NASSAU, BAHAMAS — Moody’s has predicted that government borrowing needs will exceed 17 per cent of gross domestic product in 2020/2021.
The credit ratings agency yesterday lowered the country’s credit rating two notches from Baa3 to Ba2 with a negative outlook.
It said: “Moody’s forecasts government borrowing needs will exceed 17 perrcent of GDP in 2020/21, above historical levels of about 7 percent of GDP.
“About 5 percent of GDP corresponds to principal repayments, most of which are due to reliable domestic sources. Moreover, because of the loss in tourism flows, The Bahamas’ external accounts will deteriorate in 2020 and lead to a reduction in its foreign exchange reserves. Consequently, the government plans to finance a large share of its borrowing needs — over 11 per cent of GDP — via external sources. “
Moody’s noted that following the intensification of the coronavirus crisis in March 2020, The Bahamas’ sovereign bond spreads widened significantly.

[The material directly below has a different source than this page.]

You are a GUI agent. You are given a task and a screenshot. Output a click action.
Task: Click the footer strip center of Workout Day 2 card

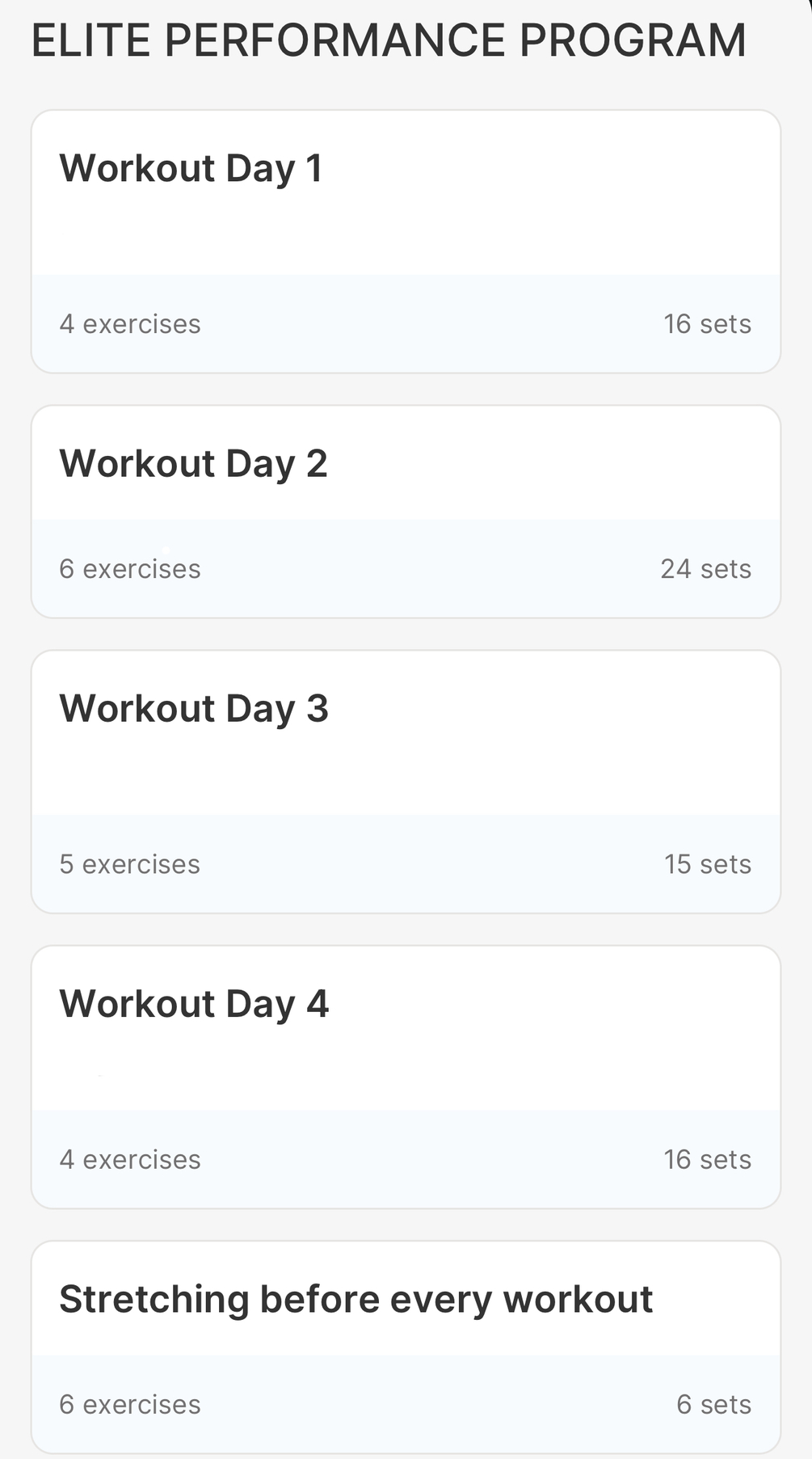tap(406, 569)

“The yield on its 2028 global bond reached 11.6 percent in May but has since stabilized around 8.2 percent,” the agency stated.
“Even at this lower level, The Bahamas’ bond yields are still higher than historical levels of around 6 percent. This points to more constrained market access and, should these bond spreads remain at these levels, it would increase government liquidity risks and place additional pressure on debt affordability metrics.”
Moody’s said that it expects the government will be able to fund part of its financing requirements through official creditors, including multilateral institutions.
“However, the authorities have stated that an important portion of the funding needs will have to be financed through external bond issuances, which will likely prove more expensive than historically and add pressure to debt affordability metrics.”